Task statement:
Rewrite every line of the records below as a numbered list, dropping any blank lines.

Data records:
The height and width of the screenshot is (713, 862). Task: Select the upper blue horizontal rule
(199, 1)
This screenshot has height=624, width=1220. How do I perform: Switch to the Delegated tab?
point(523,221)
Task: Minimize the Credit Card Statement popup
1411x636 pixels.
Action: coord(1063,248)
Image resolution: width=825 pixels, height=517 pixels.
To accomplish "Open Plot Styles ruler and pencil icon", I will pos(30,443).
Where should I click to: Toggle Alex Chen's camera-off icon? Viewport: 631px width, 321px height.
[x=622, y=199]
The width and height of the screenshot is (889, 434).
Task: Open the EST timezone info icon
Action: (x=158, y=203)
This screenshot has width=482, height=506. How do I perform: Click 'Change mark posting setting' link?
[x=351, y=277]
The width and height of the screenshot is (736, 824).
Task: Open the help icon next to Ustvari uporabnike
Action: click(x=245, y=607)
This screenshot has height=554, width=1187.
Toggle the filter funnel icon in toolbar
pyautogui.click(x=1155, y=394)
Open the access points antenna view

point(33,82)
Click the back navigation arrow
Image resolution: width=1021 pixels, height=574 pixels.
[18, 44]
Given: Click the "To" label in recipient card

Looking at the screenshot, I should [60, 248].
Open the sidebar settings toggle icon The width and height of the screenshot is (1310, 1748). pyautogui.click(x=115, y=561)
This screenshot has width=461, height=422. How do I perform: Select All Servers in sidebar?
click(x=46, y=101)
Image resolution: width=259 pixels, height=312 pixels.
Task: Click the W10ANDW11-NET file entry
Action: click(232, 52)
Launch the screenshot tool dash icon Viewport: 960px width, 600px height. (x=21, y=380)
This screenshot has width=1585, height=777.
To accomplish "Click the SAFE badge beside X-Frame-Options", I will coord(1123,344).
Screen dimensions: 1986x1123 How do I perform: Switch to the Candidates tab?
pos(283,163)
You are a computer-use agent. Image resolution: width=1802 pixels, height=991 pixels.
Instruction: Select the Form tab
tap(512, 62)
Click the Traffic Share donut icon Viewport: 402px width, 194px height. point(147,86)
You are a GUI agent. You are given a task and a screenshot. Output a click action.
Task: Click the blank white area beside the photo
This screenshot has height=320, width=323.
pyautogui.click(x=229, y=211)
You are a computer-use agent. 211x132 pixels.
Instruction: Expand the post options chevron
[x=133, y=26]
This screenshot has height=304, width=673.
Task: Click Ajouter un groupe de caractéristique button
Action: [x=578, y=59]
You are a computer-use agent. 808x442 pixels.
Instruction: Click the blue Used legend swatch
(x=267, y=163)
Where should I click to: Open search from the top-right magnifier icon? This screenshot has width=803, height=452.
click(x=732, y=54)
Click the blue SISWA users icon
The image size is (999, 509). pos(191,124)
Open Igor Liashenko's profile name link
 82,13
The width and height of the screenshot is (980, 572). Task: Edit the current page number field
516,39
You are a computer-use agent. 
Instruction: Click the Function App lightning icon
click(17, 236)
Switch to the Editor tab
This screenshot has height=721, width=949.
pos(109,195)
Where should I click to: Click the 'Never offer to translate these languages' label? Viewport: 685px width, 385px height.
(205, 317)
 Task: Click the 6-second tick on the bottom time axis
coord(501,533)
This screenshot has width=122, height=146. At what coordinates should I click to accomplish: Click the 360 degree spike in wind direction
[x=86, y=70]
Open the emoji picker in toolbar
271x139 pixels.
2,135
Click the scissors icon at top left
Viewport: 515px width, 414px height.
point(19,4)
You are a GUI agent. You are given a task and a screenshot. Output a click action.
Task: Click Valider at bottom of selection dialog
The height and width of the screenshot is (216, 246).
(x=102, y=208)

Full output:
1. The height and width of the screenshot is (713, 862). Task: Select the upper blue horizontal rule
2. (199, 1)
3. This screenshot has height=624, width=1220. How do I perform: Switch to the Delegated tab?
4. point(523,221)
5. Task: Minimize the Credit Card Statement popup
6. 1411x636 pixels.
7. Action: coord(1063,248)
8. Image resolution: width=825 pixels, height=517 pixels.
9. To accomplish "Open Plot Styles ruler and pencil icon", I will pos(30,443).
10. Where should I click to: Toggle Alex Chen's camera-off icon? Viewport: 631px width, 321px height.
11. [x=622, y=199]
12. The width and height of the screenshot is (889, 434).
13. Task: Open the EST timezone info icon
14. Action: (x=158, y=203)
15. This screenshot has width=482, height=506. How do I perform: Click 'Change mark posting setting' link?
16. [x=351, y=277]
17. The width and height of the screenshot is (736, 824).
18. Task: Open the help icon next to Ustvari uporabnike
19. Action: click(x=245, y=607)
20. This screenshot has height=554, width=1187.
21. Toggle the filter funnel icon in toolbar
22. pyautogui.click(x=1155, y=394)
23. Open the access points antenna view
24. point(33,82)
25. Click the back navigation arrow
26. Image resolution: width=1021 pixels, height=574 pixels.
27. [18, 44]
28. Given: Click the "To" label in recipient card
29. Looking at the screenshot, I should [60, 248].
30. Open the sidebar settings toggle icon The width and height of the screenshot is (1310, 1748). pyautogui.click(x=115, y=561)
31. This screenshot has width=461, height=422. How do I perform: Select All Servers in sidebar?
32. click(x=46, y=101)
33. Image resolution: width=259 pixels, height=312 pixels.
34. Task: Click the W10ANDW11-NET file entry
35. Action: click(232, 52)
36. Launch the screenshot tool dash icon Viewport: 960px width, 600px height. (x=21, y=380)
37. This screenshot has width=1585, height=777.
38. To accomplish "Click the SAFE badge beside X-Frame-Options", I will coord(1123,344).
39. Screen dimensions: 1986x1123 How do I perform: Switch to the Candidates tab?
40. pos(283,163)
41. You are a computer-use agent. Image resolution: width=1802 pixels, height=991 pixels.
42. Instruction: Select the Form tab
43. tap(512, 62)
44. Click the Traffic Share donut icon Viewport: 402px width, 194px height. point(147,86)
45. You are a GUI agent. You are given a task and a screenshot. Output a click action.
46. Task: Click the blank white area beside the photo
47. This screenshot has height=320, width=323.
48. pyautogui.click(x=229, y=211)
49. You are a computer-use agent. 211x132 pixels.
50. Instruction: Expand the post options chevron
51. [x=133, y=26]
52. This screenshot has height=304, width=673.
53. Task: Click Ajouter un groupe de caractéristique button
54. Action: [x=578, y=59]
55. You are a computer-use agent. 808x442 pixels.
56. Instruction: Click the blue Used legend swatch
57. (x=267, y=163)
58. Where should I click to: Open search from the top-right magnifier icon? This screenshot has width=803, height=452.
59. click(x=732, y=54)
60. Click the blue SISWA users icon
61. The image size is (999, 509). pos(191,124)
62. Open Igor Liashenko's profile name link
63.  82,13
64. The width and height of the screenshot is (980, 572). Task: Edit the current page number field
65. 516,39
66. You are a computer-use agent. 
67. Instruction: Click the Function App lightning icon
68. click(17, 236)
69. Switch to the Editor tab
70. This screenshot has height=721, width=949.
71. pos(109,195)
72. Where should I click to: Click the 'Never offer to translate these languages' label? Viewport: 685px width, 385px height.
73. (205, 317)
74.  Task: Click the 6-second tick on the bottom time axis
75. coord(501,533)
76. This screenshot has width=122, height=146. At what coordinates should I click to accomplish: Click the 360 degree spike in wind direction
77. [x=86, y=70]
78. Open the emoji picker in toolbar
79. 271x139 pixels.
80. 2,135
81. Click the scissors icon at top left
82. Viewport: 515px width, 414px height.
83. point(19,4)
84. You are a GUI agent. You are given a task and a screenshot. Output a click action.
85. Task: Click Valider at bottom of selection dialog
86. The height and width of the screenshot is (216, 246).
87. (x=102, y=208)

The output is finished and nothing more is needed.